Most everyone enjoys taking in a home game. Minnesota Star Tribune columnist Rochelle Olson is right ("Focus on connection, not billions in stadium funding debates," April 1) that, especially for kids, experiencing a game in a major league stadium is "priceless." It's arguably an element of why Minnesota consistently ranks high in quality of life and happiness.
But ye gads, the cost of that pricelessness is pretty pricey, along with the wrench of watching public officials yielding to the shameless greed of very wealthy people under, yes, false pretense.
This is not to say that stadiums should not be supported with public money. Rather, there's a better way to put "partnership" into the high-sounding sell that building sports structures — and even medical centers — are "public-private" partnerships. It's more like one side gets the gold while the other gets stuck with the tab, and overpriced peanuts.
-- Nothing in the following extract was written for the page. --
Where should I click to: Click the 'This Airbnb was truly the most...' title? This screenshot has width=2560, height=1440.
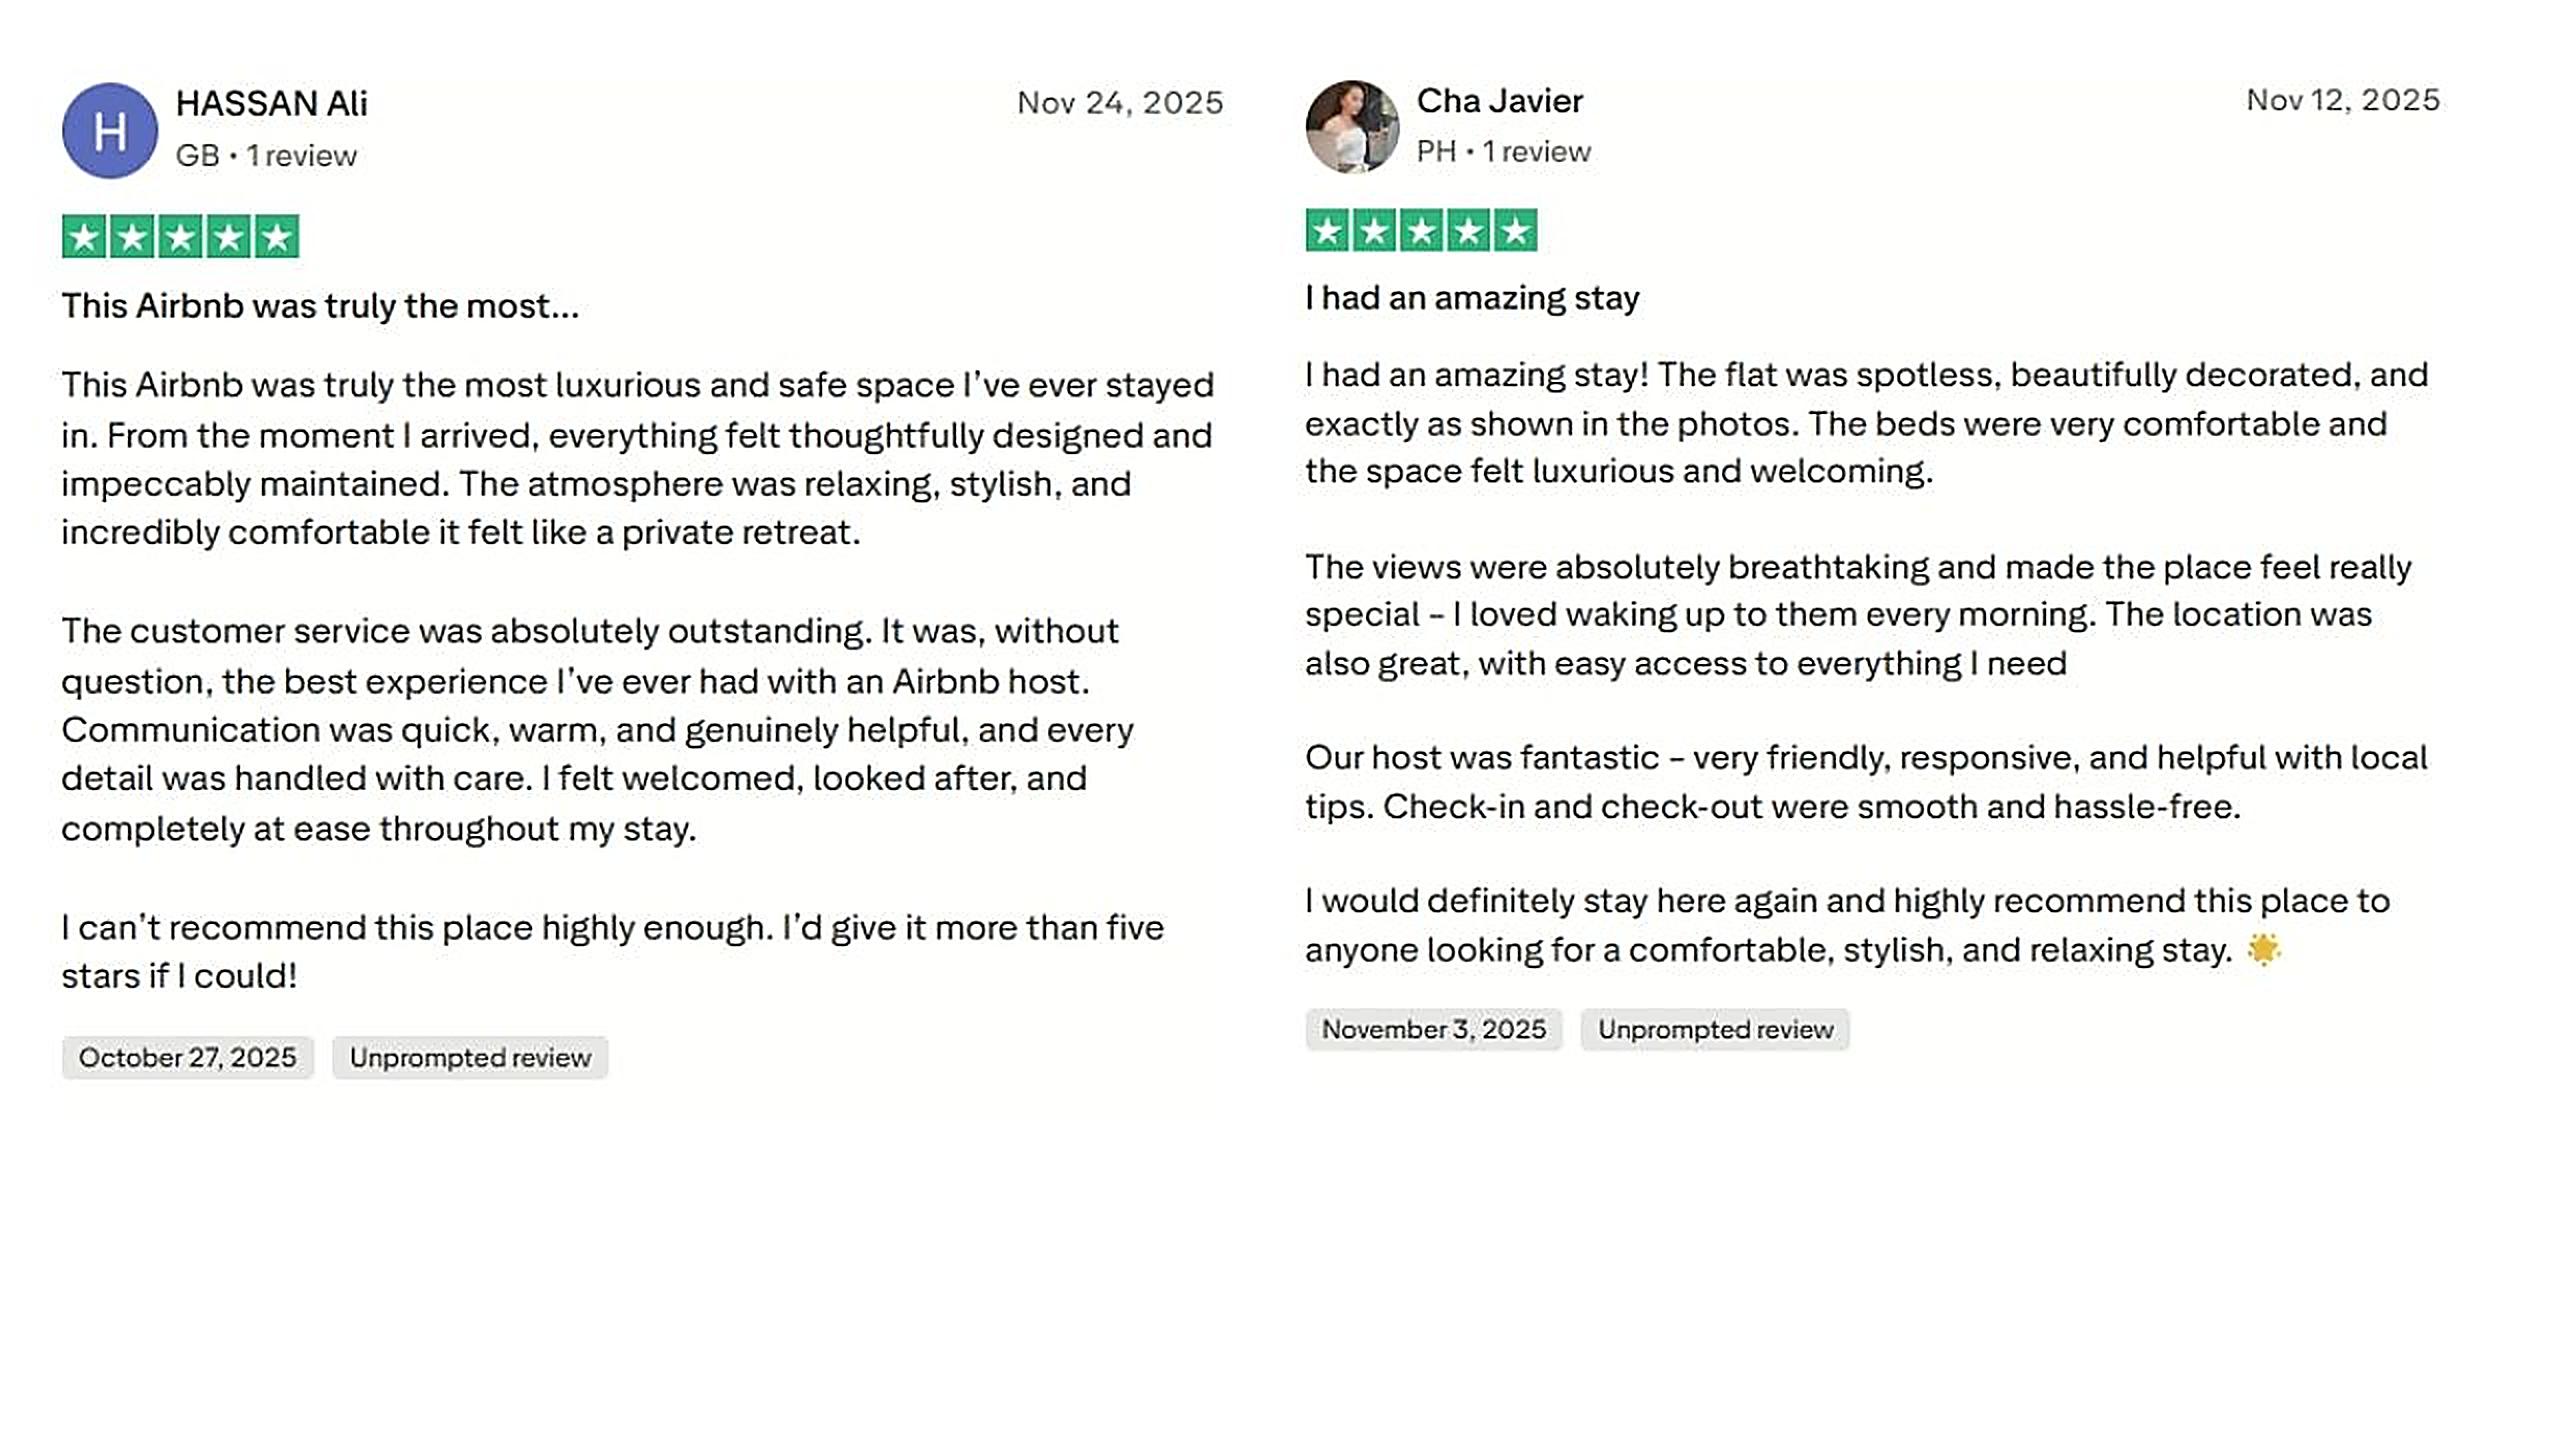coord(320,306)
The issue is again being debated at the State Capitol with a request by the city of St. Paul for the state to shell out $395 million, or half the cost of renovating Xcel Energy hockey stadium and the adjoining RiverCentre. Xcel cost $173 million in 2000 (about $325 million in today's time-value of money).
The well-worn claim is that it'll annually bring a million-plus visitors to help rejuvenate St. Paul and provide jobs. Besides, there's precedent in that public money supported Target Center, Target Field and U.S. Bank Stadium (the mangled history here is that taxpayers helped build all three Minneapolis stadiums because of the "precedent" that public money supported Xcel Center 24 years ago). And so it goes.
In the time the Minnesota Wild have played hockey at Xcel, the team's market value has increased by $1.325 billion (Forbes). A fair question is: Why should taxpayers pay millions to support team owners who've become very wealthy in part with glitzy new taxpayer-funded stadiums?
It's not just the Wild among Minnesota teams. The Twins cost $227 million in 2002, and today the team's worth $1.5 billion — and yet Carl Pohlad might have relocated his Twins a few years ago had taxpayers not paid hugely to build Target Field. The Vikings' net worth has skyrocketed by $5.5 billion (its value jumped 22% after taxpayers forked over a half billion to help build the colossal U.S. Bank Stadium).
The Timberwolves nearly moved to New Orleans as a tactic to pressure Minneapolis to bail them out by buying Target Center for $74 million. Then the city imposed a sales tax in 2012 to pay half the $140 million for center renovation. And yet, during their time here, the Wolves' market value has increased nearly $3 billion.
So, why should fabulously wealthy teams not repay public money used to help them become fabulously wealthy?
The most prominent claim is that stadiums generate more than enough economic activity to offset or justify public costs.
Actually, they don't.
"They are just a money pit for taxpayers," says the American Economic Liberties Project. "The typical baseball team has no more impact on the local economy than a mid-sized department store," added Michael Leeds, a sports economist with Temple University. Earlier, Brookings Institution said its major study showed economic benefits of stadiums are vastly overstated.
NFL stadiums are the worst, with very few home games and infrequent big-time events.
The political reality in Minnesota is the state won't help pay for stadiums anytime soon. DFL leader Rep. Melissa Hortman says state government's gloomy fiscal outlook has combined with a growing realization by elected officials that public support of billionaire team owners is as nonsensical as sports economists have long said.
But there are ways to make public/private partnerships true partnerships.
One is for public entities to take a shareholder stake in teams benefiting from public largesse. That way, taxpayers could rightly share in skyrocketing team value, much of it directly due to flashy stadiums the public helped build and improve.
Another is requiring teams to repay public entities that invest in them. With bonding authority giving access to low-interest borrowing, costs are reduced through public financing for structures.
But in either case there must be large financial penalties for teams threatening to move if they don't get their way. It's always reasonable to place boundaries on bald-faced greed.